The Blogspot archive of the weblog of J. Bradford DeLong, Professor of Economics and Chair of the PEIS major at U.C. Berkeley, a Research Associate of the National Bureau of Economic Research, and former Deputy Assistant Secretary of the U.S. Treasury.

Sunday, January 15, 2006

National Review Celebrates Martin Luther King Day!

I recommend the archives of National Review: a gift that keeps on giving:

As part of National Review's celebration of Martin Luther King day, we present William F. Buckley, from the February 22, 1956 issue:

On February 6, Miss Autherine J. Lucy went to class at the University of Alabama, which admitted her by the order of a federal court. When she left the building she was assaulted by a mob.... It was the culmination of a weekend of demonstrations against the admission of a Negro.... [T]he nation cannot get away with feigning surprie at the fact that there was a demonstration by students, nor even that the demonstration became ugly and uncontrolled. For in defiance of constitutional practice, with a total disregard of custom and tradition, the Supreme Court a year ago illegalized a whole set of deeply-rooted folkways and mores.... The incident involving Miss Lucy is only one of many such incidents whose occurrence we had better get used to if we intend to enforce the Supreme Court's decision at bayonet point... the consequences of exacting of a whole region of our country compliance with a law that in the opinion of Southerners unsettles the basis of their society. The Supreme Court elected to tamper with organic growth. It must, under the circumstances, accept the fatherhood of social deformity.

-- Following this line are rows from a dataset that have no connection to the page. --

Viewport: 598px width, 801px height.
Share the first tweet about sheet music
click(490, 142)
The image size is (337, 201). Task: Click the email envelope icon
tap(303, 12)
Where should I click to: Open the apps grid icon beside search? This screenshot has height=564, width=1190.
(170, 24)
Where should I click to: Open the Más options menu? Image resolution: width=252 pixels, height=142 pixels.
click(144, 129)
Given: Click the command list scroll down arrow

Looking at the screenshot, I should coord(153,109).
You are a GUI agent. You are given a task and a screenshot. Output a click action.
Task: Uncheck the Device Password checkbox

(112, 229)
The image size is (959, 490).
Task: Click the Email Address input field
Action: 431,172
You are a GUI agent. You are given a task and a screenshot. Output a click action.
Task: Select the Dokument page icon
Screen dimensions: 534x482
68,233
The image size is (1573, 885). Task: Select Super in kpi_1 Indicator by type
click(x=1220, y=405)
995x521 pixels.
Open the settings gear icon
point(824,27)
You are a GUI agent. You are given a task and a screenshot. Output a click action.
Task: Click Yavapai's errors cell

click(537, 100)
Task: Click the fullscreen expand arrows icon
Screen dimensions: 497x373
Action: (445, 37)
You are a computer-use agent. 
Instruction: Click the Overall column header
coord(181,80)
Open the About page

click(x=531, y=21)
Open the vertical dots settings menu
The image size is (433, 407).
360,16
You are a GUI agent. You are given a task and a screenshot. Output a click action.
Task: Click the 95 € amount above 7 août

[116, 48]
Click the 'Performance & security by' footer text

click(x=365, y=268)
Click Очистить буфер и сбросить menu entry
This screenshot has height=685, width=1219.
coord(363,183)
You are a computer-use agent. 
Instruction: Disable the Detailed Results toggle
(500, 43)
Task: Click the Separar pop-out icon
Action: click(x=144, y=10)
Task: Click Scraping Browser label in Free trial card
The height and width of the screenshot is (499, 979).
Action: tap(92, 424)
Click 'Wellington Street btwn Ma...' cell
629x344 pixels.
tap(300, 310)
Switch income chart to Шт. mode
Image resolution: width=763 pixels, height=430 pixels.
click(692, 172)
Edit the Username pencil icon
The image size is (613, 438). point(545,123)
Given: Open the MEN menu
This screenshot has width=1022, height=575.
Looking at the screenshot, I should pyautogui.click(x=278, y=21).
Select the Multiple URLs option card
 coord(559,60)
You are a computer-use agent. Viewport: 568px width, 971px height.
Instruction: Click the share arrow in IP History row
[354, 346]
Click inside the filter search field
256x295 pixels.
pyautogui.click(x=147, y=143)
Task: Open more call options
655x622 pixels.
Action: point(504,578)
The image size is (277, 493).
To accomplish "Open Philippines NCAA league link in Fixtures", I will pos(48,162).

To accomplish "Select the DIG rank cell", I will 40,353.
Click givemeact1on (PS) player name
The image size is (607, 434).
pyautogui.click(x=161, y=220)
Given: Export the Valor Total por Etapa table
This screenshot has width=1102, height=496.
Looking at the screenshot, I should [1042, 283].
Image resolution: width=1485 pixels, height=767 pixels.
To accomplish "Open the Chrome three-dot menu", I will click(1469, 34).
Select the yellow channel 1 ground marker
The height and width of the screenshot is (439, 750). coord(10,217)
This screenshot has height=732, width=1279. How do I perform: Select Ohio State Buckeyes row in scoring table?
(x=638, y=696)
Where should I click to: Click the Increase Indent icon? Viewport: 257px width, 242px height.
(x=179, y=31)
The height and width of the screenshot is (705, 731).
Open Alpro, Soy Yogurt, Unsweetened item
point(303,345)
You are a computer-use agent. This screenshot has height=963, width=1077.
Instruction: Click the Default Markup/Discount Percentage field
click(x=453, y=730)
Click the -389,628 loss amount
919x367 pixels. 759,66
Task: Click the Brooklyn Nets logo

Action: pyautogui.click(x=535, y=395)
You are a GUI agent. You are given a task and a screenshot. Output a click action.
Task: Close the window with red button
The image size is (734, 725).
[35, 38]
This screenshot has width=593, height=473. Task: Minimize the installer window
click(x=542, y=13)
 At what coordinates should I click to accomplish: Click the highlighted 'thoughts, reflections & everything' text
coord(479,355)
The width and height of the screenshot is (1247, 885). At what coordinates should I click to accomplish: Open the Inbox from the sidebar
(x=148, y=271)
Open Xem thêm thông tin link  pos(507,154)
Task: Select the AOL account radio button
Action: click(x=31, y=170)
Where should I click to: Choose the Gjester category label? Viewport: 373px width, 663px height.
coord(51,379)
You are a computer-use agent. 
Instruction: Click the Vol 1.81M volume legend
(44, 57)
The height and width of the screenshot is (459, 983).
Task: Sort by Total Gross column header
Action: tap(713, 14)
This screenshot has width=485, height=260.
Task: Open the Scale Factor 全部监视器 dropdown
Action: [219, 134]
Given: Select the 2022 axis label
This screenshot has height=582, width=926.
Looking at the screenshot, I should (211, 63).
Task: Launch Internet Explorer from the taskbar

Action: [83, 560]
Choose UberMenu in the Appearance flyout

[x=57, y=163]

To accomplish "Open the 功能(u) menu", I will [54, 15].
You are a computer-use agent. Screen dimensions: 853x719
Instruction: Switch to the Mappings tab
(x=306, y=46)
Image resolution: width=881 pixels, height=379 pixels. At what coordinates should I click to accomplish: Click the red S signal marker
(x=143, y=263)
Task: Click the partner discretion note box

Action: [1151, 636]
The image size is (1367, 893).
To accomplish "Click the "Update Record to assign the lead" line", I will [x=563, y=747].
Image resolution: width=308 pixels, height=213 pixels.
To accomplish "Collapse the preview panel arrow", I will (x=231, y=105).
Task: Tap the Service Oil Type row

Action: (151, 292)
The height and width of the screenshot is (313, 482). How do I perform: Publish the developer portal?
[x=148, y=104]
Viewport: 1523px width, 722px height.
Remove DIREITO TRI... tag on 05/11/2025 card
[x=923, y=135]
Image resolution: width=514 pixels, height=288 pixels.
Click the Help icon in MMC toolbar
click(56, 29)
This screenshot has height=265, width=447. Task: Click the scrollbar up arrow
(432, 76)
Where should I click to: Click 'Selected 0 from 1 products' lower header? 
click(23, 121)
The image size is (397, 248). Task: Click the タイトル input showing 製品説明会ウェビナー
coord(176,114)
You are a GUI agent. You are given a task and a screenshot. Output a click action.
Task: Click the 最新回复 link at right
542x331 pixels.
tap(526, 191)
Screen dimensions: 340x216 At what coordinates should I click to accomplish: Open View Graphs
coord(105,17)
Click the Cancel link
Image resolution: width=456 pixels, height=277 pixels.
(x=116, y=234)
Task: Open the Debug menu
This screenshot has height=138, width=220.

We continue with a little historical background on Birmingham, Alabama:

Birmingham, Alabama - Civil Rights: The Alabama Christian Movement for Human Rights (ACMHR) filed petitions for integrated public facilities and an integrated downtown business community, city officials refused their demands.... [T]he ACMHR... invited Martin Luther King Jr.... selective buying campaigns to protest segregation of downtown businesses; planned demonstrations to protest the city's refusal to fully integrate; and followed the legal tactics of the National Association for the Advancement of Colored People (NAACP). When thousands of children participated in a march for integration, Police Commissioner Eugene "Bull" Connor ordered the use of fire hoses and dogs to drive back the youthful demonstrators. Across the country, television stations fanned images of firefighters attacking citizens with powerful hoses and police carting children away in paddy wagons. This police riot in Birmingham drew national attention.... After being arrested during the demonstrations, King wrote his famous "Letter from a Birmingham Jail"...

And we complete National Review's celebration of Martin Luther King day by turning the microphone over to L. Brent Bozell, from the June 4, 1963 issue:

The... governor of Alabama, acting for his state, filed a suit in the United States Supreme Court that asked... whether the educated citizens of the Kennedy Administration are concerned with discharging this special responsibility [to uphold the law] or merely with gassing about it.... [D]id the President act within his authority in sending federal troops to Alabama in the wake of the Birmingham riots?.... Alabama's principal contention... is that the Act of Congress under which the President dispatched the troops is unconstitutional... that the 14th amendment... is "null and void"... that the President's actions did not comply with [the act's] conditions....

The statute... a law the Reconstruction Congress enacted in 1871.... [T]he President can send in troops... only when... there must be some "domestic violence" or "insurrection," and let us agree that condition was met b the Negro rioters.... [T]he domestic violence must be the cause... [of] a denial of equal protection... [or] obstruction of federal laws. Now: how in Heaven's name--granted they created a certain amount of havoc--can the Negro riots be said to have caused either of those consequences? Finally, assuming it is a violence-inspired enail of equal protection... the local authorities must have shown themselves either unable or unwilling to deal with the situation. Yet the authorities in Birmingham [police chief "Bull" Connor and Governor George Wallace] apparently did have the matter under control before Kennedy pushed the button....

[T]he legality of the 14th amendment.... The argument that it was improperly ratified is historically irrefragable....

It is undoubtedly too much to hope that Alabama will win her case: the President's cavalier action is not likely to raise many eyebrows on a Court that handed down those sit-in decisions. But... Alabama's lawyers can help but the public straight on who is and who isn't concerned these das with working otu the nation's terrible racial problem within the framework of law.